Die Ergebnisse werfen zudem ein kritisches Licht auf das tschechische Bildungs- und Ausbildungssystem. Ein Kriterium, bei dem Tschechien 2021 noch auf Platz 6 lag, nun aber auf Platz 19 abgestürzt ist. DTIHK-Geschäftsführer Bernard Bauer betont: „Nicht die Qualifikation oder die Ausbildung selbst haben sich verschlechtert, sondern die Anforderungen der Unternehmen haben sich deutlich verändert in einer Zeit rasanter Entwicklung von Digitalisierung und Künstlicher Intelligenz. Das tschechische Berufsbildungssystem hat noch keine Antwort darauf, dabei entscheidet die Qualifikation der Mitarbeiter über die Innovationskraft unseres Standorts.“ Auch die Innovationskraft leidet darunter: 61 Prozent der befragten Unternehmen sehen im Fachkräftemangel das größte Innovationshindernis – vor regulatorischen Hürden, Finanzierungshürden und hohen Energiekosten.

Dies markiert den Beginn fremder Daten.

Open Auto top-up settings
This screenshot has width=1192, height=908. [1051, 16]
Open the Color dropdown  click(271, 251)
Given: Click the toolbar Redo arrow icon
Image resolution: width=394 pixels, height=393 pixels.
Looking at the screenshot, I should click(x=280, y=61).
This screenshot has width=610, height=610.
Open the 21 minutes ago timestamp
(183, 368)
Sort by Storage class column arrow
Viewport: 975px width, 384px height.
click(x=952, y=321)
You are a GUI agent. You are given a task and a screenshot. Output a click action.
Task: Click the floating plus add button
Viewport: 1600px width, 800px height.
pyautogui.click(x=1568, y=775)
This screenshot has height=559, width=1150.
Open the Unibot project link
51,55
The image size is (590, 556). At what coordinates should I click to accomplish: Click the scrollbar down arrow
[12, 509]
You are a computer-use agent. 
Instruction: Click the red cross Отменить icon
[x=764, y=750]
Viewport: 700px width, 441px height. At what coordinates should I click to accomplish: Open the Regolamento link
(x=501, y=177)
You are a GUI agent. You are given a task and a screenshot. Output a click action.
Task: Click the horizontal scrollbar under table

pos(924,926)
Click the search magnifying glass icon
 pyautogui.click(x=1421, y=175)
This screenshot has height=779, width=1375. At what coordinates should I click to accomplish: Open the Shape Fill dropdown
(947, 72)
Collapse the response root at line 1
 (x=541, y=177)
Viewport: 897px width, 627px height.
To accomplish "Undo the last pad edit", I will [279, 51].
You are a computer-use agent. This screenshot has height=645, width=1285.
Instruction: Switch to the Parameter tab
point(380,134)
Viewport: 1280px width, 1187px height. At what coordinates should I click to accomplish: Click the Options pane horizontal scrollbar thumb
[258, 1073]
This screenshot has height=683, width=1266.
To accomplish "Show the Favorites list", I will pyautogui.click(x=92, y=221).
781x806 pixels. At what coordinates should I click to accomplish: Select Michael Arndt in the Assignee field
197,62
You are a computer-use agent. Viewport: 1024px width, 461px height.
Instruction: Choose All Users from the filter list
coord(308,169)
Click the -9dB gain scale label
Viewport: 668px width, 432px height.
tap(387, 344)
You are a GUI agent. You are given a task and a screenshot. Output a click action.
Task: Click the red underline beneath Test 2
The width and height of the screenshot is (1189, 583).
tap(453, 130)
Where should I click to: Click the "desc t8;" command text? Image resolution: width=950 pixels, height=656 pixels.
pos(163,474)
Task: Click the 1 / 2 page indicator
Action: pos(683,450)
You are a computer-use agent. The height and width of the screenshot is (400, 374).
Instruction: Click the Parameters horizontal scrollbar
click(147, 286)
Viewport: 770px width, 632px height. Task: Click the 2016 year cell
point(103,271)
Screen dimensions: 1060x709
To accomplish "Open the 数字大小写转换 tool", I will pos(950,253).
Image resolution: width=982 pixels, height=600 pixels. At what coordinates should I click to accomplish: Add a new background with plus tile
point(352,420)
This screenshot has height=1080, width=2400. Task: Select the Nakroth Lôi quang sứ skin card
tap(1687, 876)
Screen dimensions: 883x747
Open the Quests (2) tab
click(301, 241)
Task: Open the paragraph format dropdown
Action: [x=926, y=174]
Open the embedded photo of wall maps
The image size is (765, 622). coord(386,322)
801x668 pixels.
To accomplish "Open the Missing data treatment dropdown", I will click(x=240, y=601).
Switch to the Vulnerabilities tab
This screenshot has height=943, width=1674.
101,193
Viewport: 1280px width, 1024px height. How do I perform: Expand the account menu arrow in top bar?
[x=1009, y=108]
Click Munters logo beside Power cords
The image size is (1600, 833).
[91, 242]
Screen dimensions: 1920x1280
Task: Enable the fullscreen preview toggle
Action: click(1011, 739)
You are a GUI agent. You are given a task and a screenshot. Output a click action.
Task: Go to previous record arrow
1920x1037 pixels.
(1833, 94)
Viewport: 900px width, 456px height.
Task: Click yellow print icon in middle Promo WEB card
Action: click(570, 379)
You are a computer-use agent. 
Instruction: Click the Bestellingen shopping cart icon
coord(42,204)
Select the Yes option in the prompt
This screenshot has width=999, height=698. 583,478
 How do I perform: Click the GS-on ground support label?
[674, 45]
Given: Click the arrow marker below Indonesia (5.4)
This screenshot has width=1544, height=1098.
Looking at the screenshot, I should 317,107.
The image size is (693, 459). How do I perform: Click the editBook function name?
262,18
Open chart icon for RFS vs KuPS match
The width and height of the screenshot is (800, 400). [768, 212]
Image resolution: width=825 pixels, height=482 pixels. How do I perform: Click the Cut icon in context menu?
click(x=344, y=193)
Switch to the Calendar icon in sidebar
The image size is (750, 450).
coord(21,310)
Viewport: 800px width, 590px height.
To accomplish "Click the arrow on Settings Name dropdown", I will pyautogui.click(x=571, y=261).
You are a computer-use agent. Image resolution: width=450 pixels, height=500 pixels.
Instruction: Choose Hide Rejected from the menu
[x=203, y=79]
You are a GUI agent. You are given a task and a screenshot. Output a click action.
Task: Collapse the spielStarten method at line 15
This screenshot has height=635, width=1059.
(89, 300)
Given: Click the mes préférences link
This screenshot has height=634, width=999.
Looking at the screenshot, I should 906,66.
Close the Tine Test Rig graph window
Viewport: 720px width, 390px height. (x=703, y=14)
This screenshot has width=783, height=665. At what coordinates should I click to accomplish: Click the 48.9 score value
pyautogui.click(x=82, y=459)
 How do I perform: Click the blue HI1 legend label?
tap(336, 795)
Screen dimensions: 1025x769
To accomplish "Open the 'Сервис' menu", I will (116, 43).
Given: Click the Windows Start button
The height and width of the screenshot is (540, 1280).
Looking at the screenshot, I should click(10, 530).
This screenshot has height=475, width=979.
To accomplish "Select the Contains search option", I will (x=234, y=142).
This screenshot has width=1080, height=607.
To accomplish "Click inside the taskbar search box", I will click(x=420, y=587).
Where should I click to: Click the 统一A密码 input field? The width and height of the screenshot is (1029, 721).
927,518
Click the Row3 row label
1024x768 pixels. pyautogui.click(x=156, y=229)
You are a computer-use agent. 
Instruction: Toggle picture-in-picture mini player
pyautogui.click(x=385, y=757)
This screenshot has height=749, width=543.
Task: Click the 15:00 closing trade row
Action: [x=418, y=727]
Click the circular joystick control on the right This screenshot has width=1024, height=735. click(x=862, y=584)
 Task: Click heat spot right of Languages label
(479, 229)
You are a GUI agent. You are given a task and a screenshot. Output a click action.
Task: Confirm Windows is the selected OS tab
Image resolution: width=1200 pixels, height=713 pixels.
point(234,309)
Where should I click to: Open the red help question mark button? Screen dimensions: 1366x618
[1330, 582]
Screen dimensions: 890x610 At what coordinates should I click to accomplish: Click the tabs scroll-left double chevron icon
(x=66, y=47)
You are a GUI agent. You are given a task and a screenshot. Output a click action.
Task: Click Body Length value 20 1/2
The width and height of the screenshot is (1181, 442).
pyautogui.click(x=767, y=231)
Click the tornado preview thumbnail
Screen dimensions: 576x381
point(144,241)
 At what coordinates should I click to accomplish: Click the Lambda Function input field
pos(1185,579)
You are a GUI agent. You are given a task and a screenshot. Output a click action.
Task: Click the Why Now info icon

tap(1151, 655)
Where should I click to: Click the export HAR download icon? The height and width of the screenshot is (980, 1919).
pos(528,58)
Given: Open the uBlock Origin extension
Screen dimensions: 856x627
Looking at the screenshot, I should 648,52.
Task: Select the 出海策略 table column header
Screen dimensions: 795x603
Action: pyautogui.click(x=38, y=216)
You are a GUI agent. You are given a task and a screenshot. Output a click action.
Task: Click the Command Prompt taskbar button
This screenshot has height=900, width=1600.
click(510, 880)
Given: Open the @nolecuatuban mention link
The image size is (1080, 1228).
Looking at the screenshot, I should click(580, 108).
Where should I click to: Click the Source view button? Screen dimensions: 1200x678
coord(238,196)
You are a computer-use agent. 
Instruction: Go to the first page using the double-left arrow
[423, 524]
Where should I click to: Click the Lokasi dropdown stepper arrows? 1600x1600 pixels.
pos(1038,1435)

Hoffnung auf Impulse aus Deutschland

Rund ein Drittel des tschechischen Außenhandels entfällt auf Deutschland – die Lage der deutschen Wirtschaft ist daher von zentraler Bedeutung. Nach Einschätzung von ifo-Experte Wollmershäuser könnte Deutschland ab 2026 wieder spürbar wachsen – „vorausgesetzt, die neue Bundesregierung reagiert entschlossen auf Herausforderungen wie den demographischen Wandel, die Dekarbonisierung und geopolitische Spannungen“. Die Konjunkturumfrage 2025 zeigt ein gespaltenes Bild: Während der Dienstleistungssektor Hoffnung macht, kämpft die Industrie mit strukturellen Problemen. Die Wettbewerbsfähigkeit des Standorts Tschechien steht auf dem Prüfstand – und mit ihr auch die Frage, ob Politik und Bildung den Wandel mitgestalten können.